Life cycle assessment of a nanomaterial-based adsorbent developed on lab scale for cadmium removal: Comparison of the impacts of production, use and recycling

Abstract

Many nanoadsorbents are reported in the literature, exhibiting remarkable properties in the removal of low concentrations of toxic metals. However, their environmental performance has not yet been well studied. A life cycle assessment (LCA) was carried out for a previously reported nanomaterial-based adsorbent, silicate-titanate nanotubes chitosan beads (STNTs-Ch beads), used to remove cadmium from wastewater. The environmental impacts associated with the synthesis of the nanomaterial and the final adsorbent, including use and recycling, were evaluated. The hotspot of the process was the synthesis of the nanomaterial, mainly due to high electricity consumption, suggesting that energy use must be reduced in the scaling up. The chemicals used may become an environmental problem once electricity consumption in the process is optimised on a large-scale process. The environmental impacts associated with the synthesis and the use of the process were compared with granular activated carbon (produced on industrial scale), a resin based on titanium dioxide (pilot scale), and an adsorbent based on a residue after alginate extraction (laboratory scale). Granular activated carbon had the lowest impacts, suggesting again that optimisation of energy and chemicals should be prioritised in the production of emerging materials. • LCA was carried out for a nanomaterial-based adsorbent for treating Cd in water. • The hotspot of the process was the synthesis of the nanomaterial STNTs. • Reduced and fossil-free electricity will significantly improve the carbon footprint. • The amounts of NaOH and TiO 2 may also be considered in scale-up. • Recycling the nanoadsorbent significantly reduced its environmental impacts.

Your objective - In the abstract on the cadmium adsorbent, which of the compared adsorbents had the lowest environmental impacts?

Dataset excerpts -

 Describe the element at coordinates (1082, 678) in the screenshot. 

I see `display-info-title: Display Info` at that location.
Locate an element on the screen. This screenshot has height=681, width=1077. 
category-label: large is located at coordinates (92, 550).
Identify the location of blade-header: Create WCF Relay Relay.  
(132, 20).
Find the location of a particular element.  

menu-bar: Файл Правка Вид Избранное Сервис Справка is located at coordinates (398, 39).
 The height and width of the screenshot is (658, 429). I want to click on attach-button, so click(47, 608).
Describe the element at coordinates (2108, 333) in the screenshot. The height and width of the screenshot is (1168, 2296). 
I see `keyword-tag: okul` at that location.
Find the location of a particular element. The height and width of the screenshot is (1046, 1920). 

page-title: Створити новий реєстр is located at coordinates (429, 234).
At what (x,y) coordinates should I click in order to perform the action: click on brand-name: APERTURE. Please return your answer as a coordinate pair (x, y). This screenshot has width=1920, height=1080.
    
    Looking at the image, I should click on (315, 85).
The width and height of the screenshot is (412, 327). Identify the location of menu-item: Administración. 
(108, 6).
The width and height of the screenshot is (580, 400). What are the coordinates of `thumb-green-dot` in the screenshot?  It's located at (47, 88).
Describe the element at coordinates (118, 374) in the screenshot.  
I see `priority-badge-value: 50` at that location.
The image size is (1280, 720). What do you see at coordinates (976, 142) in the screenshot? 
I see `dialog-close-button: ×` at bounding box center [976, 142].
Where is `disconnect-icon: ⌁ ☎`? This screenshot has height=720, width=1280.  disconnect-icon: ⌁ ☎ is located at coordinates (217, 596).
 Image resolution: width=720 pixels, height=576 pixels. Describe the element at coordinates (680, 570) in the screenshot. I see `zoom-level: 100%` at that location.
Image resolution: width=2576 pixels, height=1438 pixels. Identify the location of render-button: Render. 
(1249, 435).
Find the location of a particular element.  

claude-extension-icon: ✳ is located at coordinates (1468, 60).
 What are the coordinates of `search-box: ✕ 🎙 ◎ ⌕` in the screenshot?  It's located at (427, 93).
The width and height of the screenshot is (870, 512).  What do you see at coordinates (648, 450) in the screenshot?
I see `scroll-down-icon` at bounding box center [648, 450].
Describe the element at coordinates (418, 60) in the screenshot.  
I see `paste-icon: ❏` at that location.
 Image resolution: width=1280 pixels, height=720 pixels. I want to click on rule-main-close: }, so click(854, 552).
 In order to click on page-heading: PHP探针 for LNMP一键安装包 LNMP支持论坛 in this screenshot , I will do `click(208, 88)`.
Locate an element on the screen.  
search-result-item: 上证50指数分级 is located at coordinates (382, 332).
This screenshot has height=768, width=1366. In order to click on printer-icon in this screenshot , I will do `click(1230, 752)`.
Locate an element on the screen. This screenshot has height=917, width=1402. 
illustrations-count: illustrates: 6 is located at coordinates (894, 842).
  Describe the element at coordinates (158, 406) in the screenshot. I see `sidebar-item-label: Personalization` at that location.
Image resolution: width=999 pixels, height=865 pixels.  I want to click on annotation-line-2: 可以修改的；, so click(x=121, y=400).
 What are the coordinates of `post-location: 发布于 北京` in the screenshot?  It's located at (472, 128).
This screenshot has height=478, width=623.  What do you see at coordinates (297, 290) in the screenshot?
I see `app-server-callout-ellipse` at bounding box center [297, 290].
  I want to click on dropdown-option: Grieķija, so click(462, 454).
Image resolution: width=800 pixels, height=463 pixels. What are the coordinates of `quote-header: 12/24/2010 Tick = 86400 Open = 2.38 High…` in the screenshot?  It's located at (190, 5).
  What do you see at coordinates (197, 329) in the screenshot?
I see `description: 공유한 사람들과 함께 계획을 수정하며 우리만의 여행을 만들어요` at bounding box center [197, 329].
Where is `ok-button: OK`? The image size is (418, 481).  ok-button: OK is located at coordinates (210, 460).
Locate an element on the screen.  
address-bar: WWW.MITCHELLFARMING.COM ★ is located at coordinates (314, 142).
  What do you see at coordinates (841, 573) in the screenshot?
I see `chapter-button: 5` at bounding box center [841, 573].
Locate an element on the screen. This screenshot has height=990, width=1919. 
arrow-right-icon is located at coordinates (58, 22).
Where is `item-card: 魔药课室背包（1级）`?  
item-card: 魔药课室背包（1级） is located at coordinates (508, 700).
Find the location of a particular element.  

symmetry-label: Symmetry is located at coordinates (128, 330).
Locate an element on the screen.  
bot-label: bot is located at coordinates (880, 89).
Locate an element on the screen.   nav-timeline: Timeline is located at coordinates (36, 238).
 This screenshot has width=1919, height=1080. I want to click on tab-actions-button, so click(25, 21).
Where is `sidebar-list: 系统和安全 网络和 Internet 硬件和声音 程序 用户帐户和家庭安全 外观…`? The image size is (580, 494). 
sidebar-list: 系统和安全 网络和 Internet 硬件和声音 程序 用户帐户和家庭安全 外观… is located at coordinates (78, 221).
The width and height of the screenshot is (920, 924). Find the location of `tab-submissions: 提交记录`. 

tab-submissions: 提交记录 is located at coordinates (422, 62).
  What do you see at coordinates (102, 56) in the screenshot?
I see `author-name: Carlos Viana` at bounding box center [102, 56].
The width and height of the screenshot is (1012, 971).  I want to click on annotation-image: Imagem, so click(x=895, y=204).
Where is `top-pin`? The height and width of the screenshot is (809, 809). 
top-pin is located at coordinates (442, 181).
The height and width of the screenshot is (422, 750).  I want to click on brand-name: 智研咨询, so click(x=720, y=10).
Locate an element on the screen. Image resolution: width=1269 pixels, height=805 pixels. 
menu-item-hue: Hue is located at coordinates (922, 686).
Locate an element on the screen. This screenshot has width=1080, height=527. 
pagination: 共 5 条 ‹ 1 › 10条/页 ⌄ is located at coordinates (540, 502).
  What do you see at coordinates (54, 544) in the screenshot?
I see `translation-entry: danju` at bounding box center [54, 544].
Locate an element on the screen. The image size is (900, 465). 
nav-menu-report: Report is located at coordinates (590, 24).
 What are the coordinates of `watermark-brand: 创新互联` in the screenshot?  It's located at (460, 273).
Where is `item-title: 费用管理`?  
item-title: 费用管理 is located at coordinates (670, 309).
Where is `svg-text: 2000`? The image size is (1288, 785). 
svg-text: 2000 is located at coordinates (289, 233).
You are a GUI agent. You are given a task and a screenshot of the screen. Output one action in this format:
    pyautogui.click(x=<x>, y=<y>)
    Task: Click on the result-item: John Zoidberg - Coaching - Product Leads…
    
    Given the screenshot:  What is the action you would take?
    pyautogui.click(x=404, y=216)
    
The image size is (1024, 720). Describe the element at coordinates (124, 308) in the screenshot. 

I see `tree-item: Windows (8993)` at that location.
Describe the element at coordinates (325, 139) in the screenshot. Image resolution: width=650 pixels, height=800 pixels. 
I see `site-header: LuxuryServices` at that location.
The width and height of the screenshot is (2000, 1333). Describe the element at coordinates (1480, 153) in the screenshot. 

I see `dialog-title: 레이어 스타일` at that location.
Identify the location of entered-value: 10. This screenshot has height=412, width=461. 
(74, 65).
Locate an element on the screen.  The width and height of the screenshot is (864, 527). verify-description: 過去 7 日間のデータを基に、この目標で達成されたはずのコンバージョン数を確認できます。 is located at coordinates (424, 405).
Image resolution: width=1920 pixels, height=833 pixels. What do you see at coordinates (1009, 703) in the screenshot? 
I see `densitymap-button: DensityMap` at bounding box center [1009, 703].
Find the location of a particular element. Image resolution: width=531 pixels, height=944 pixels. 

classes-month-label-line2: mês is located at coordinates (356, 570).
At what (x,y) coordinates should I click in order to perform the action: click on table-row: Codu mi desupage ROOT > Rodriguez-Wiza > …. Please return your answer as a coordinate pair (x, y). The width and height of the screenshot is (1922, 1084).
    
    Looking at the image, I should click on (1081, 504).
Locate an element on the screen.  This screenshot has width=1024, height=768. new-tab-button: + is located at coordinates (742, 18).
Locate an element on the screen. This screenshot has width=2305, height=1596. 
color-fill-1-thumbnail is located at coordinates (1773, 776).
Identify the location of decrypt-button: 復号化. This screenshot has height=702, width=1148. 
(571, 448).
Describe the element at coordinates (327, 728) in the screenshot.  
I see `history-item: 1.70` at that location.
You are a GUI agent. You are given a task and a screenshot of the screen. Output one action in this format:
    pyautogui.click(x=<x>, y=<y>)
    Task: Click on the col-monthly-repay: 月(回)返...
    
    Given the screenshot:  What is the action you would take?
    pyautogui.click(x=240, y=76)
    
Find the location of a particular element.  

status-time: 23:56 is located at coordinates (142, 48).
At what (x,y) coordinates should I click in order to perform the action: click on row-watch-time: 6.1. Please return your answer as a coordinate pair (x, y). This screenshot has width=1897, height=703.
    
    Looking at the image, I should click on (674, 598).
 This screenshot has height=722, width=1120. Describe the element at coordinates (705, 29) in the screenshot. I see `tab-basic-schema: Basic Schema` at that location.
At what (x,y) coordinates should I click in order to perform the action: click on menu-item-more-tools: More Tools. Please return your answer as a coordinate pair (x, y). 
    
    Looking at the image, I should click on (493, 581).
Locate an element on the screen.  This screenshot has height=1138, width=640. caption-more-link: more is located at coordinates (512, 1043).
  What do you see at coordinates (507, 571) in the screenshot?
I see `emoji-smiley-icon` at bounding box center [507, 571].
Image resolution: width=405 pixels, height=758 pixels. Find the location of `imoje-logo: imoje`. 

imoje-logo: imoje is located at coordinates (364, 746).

Output for this exercise - Granular activated carbon